Post Mortem Report: Nolus Protocol Service Interruption on March 23th

Summary

By Nolus Team2 min read
Cover for Post Mortem Report: Nolus Protocol Service Interruption on March 23th

Summary

The Nolus Protocol experienced service interruption starting at 21:11 UTC on March 23th, due to an influx of requests to open or close lease positions by users and the protocol’s liquidation engine. This unexpected surge led to a bottleneck in the time alarms dispatcher, tasked with maintaining the liveness of ICA channels, as it was unable to process the excessive number of alarms required. This inefficiency quickly escalated, causing IBC relayers to generate a high volume of requests, resulting in consensus failures on both Nolus and Osmosis nodes operated by third parties as well as the Nolus core team. To mitigate the issue, access to the Nolus dApp was restricted, allowing the team to conduct an investigation and address the root cause of the disruption. By 16:00 UTC on March 26th, the system had been restored to full operational capacity, with all infrastructure revived and pending IBC packets processed.

Root Cause Analysis

The existing implementation of IBC’s ICS-27 standard presents a challenge in the operational dynamics of ordered ICS-27 channels, especially when they encounter timeouts. The IBC current design triggers a callback to notify the relevant contract that the channel is closed before the channel’s status officially transitions to closed. This premature notification results in a sequence where the channel’s state is updated to ‘state_closed’ only after this callback has been executed. This creates a timing issue that can adversely affect subsequent operations, notably channel registration.

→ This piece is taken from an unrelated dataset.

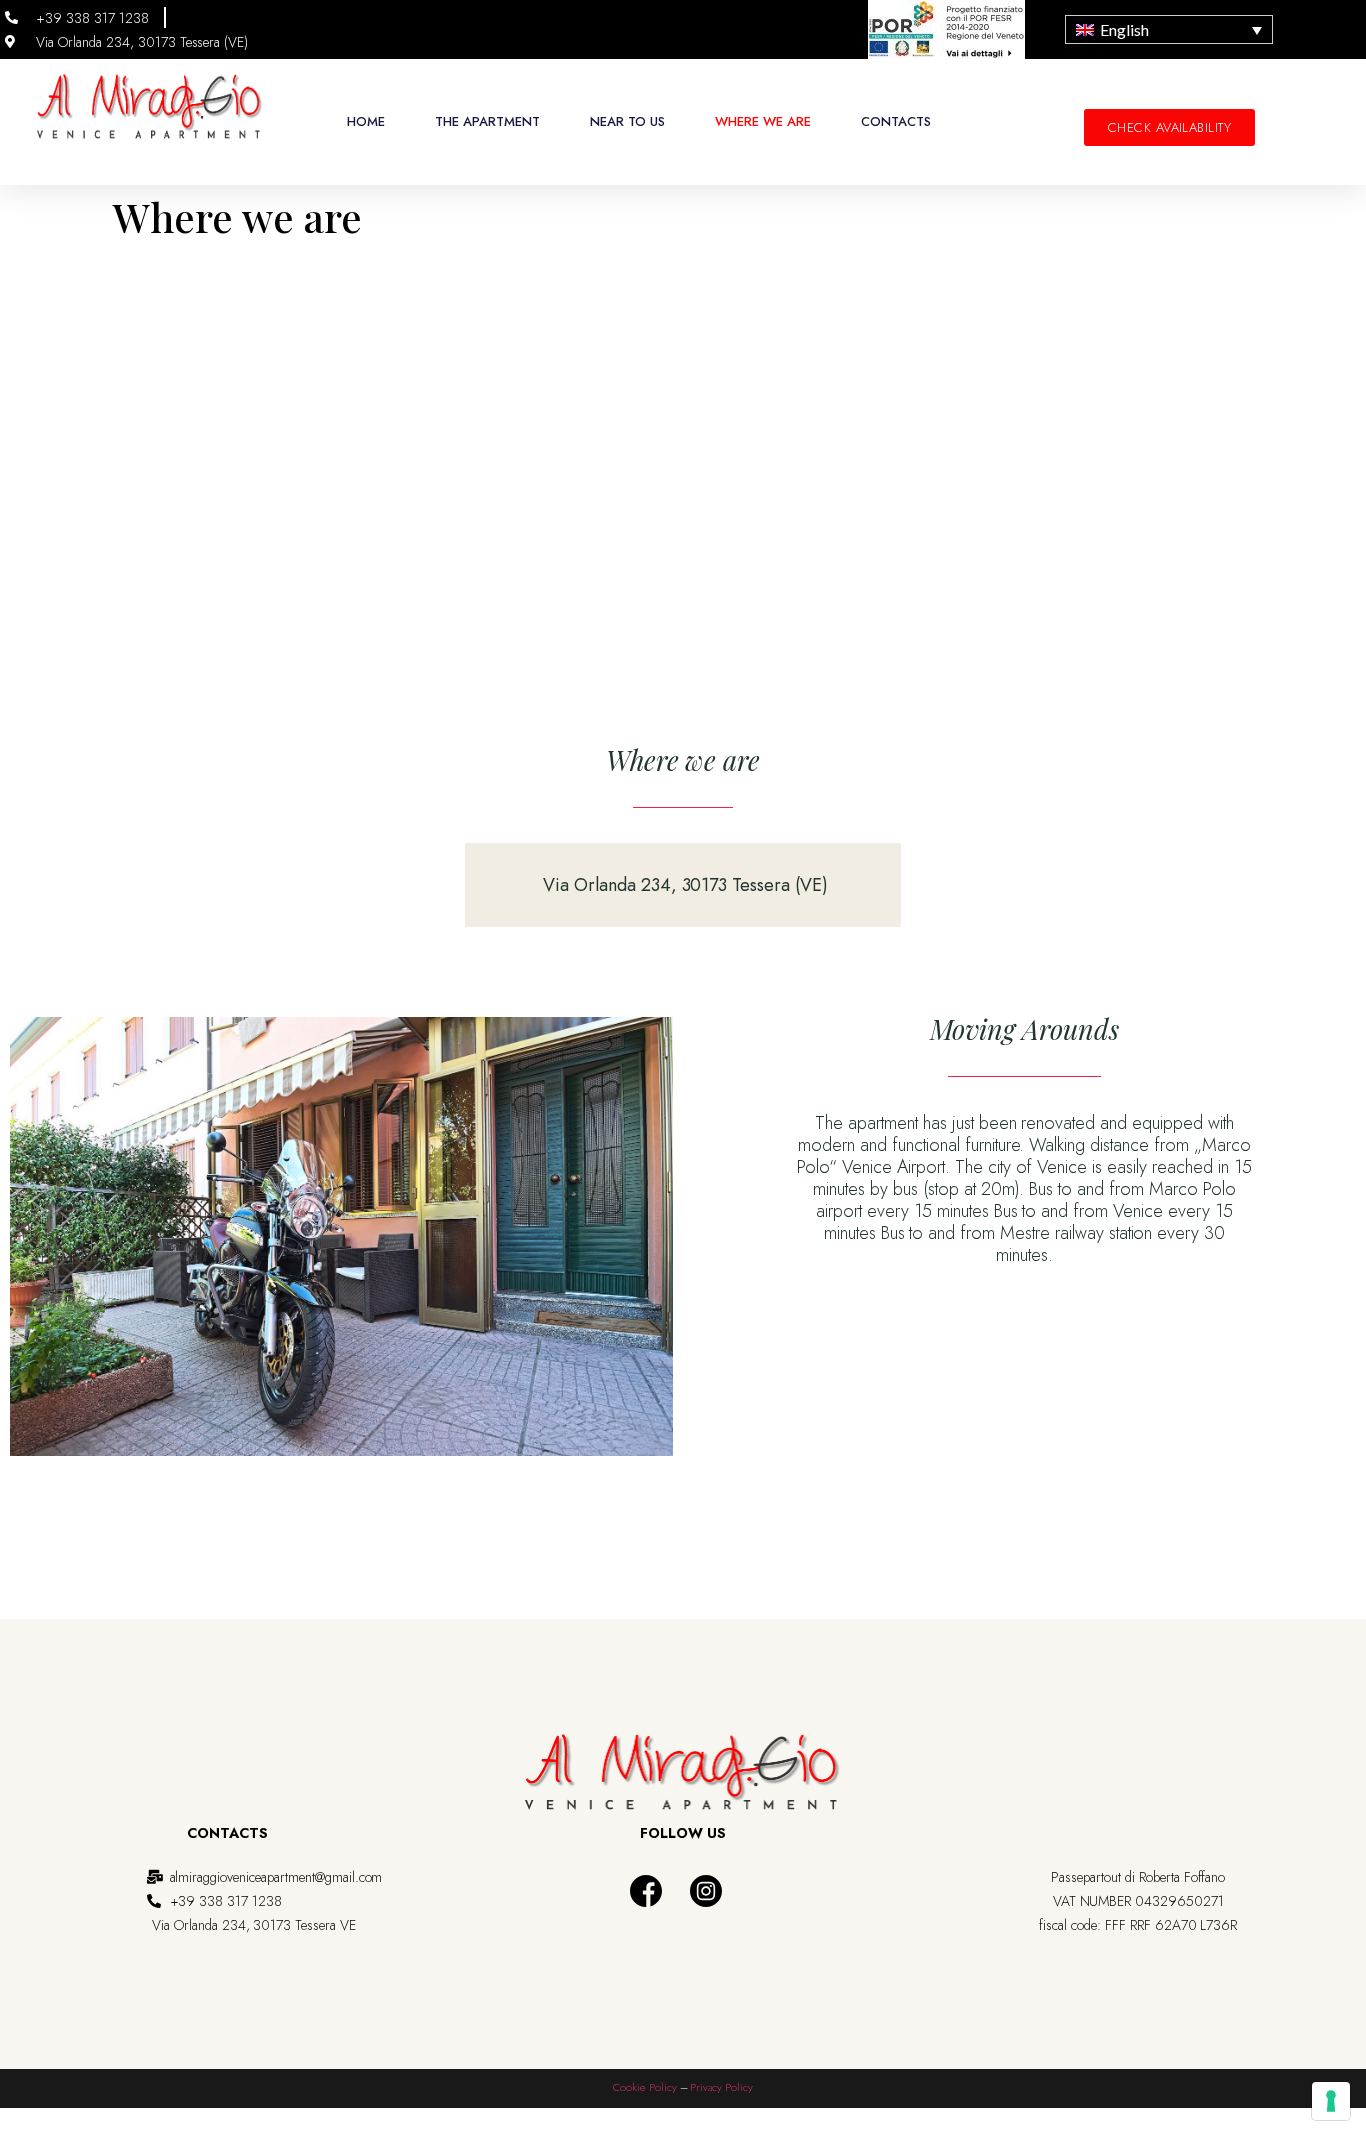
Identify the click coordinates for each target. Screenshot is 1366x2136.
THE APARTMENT (487, 121)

To mitigate this issue, the Nolus dev team implemented additional mechanics involving the dispatch of time alarms which are designed to ensure that Interchain Accounts Channels (ICA) can be promptly reopened by the lease contract, thereby preserving their activity and functionality at all costs. This approach is intended to address the timing discrepancies caused by the current ICS-27 implementation, ensuring that channel operations remain smooth and uninterrupted despite the inherent challenges presented by the existing protocol design.

A significant increase in user requests, combined with the protocol’s liquidation engine operating at high capacity, created a bottleneck in the time alarms dispatcher. This caused the dispatcher to be unable to process the overwhelming number of required alarms.

Corrective and Preventive Measures

In response to this incident, several measures have been implemented:

  • Dynamic Scaling of Alarm Dispatcher: The alarms dispatcher has been enhanced to dynamically scale based on demand. While this is a temporary solution, it ensures the dispatcher’s operational capacity during periods of excessive alarm activity. It’s important to note that this solution can increase the transaction occupancy in the blockchain’s block space, potentially taking up to 30% of the available space in certain blocks.
  • IBC Implementation Update: The core issue The core issue has been acknowledged, and the proposed solution will not require the involvement of any time alarms. Nolus plans to adopt this update following its official release, which will directly address the underlying issue.

The Nolus team extends its gratitude to the IBC team for their swift response in acknowledging the issue. Moving forward, Nolus is committed to closely monitoring the system’s performance and continuously improving its infrastructure. This commitment is aimed at preventing similar incidents and ensuring a smooth cross-chain experience.